# Cost of getting a 15 amp powerpoint installed?



## RRising (12/10/21)

Sorry if this is in the wrong spot but has anyone here got a 15 amp circuit installed recently and how much?

I'm thinking of getting a 15amp plug installed in the shed for my G40 but want to know how much it could cost me before getting some quotes, the shed has a small breaker box already in it so it shouldn't be as expensive as getting one from the main circuit box.


----------



## duncbrewer (12/10/21)

Do you have 10 amp plugs already ( I would guess so). What's the fuse / breaker rating in your breaker box. Could be as simple if the wire is right gauge to just swap a 10amp for a 15amp socket. I was able to do this to my brew area as there was a dedicated spur from the main fuse board via RCD to the laundry of over 15 amps and only one socket on it. A lucky happenstance as couldn't see why a washing machine needed so much power, I don't wash and brew at the same time!!


----------



## RRising (12/10/21)

duncbrewer said:


> Do you have 10 amp plugs already ( I would guess so). What's the fuse / breaker rating in your breaker box. Could be as simple if the wire is right gauge to just swap a 10amp for a 15amp socket. I was able to do this to my brew area as there was a dedicated spur from the main fuse board via RCD to the laundry of over 15 amps and only one socket on it. A lucky happenstance as couldn't see why a washing machine needed so much power, I don't wash and brew at the same time!!

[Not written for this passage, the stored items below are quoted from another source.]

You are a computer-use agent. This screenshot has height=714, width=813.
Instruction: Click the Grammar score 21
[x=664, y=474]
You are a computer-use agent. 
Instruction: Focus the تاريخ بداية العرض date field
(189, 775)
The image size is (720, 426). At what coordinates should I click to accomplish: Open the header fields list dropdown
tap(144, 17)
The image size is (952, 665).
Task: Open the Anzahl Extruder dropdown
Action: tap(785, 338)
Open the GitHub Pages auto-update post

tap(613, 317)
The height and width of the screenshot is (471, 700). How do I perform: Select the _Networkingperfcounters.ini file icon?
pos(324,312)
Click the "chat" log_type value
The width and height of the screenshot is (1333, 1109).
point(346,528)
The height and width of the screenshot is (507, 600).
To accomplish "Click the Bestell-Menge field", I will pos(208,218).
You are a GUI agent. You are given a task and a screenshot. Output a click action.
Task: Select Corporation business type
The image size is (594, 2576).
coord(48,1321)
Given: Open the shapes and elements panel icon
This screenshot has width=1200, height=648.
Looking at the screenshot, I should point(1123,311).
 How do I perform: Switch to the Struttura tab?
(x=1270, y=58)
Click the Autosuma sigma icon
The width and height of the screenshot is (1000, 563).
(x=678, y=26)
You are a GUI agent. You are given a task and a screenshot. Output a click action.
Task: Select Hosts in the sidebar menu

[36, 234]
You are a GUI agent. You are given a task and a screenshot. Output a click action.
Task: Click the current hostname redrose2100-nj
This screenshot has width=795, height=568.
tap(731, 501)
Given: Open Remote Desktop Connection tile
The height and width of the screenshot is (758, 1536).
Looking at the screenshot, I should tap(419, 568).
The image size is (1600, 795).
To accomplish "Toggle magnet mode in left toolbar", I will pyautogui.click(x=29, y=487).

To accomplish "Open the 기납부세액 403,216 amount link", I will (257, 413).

The main breaker for the shed out in the panel is C32 and the breakers in the mini board in the shed are C20.


----------



## duncbrewer (12/10/21)

Any plugs wired to those C20 breakers?


----------



## RRising (12/10/21)

duncbrewer said:


> Any plugs wired to those C20 breakers?



Yes, i turned one off yesterday and the socket closest to the box (which is the one i wouldn't mind changing to 15amp) turned off and i think the other one is for the basement type room under the shed, the shed used to be a grow room.


----------



## RRising (12/10/21)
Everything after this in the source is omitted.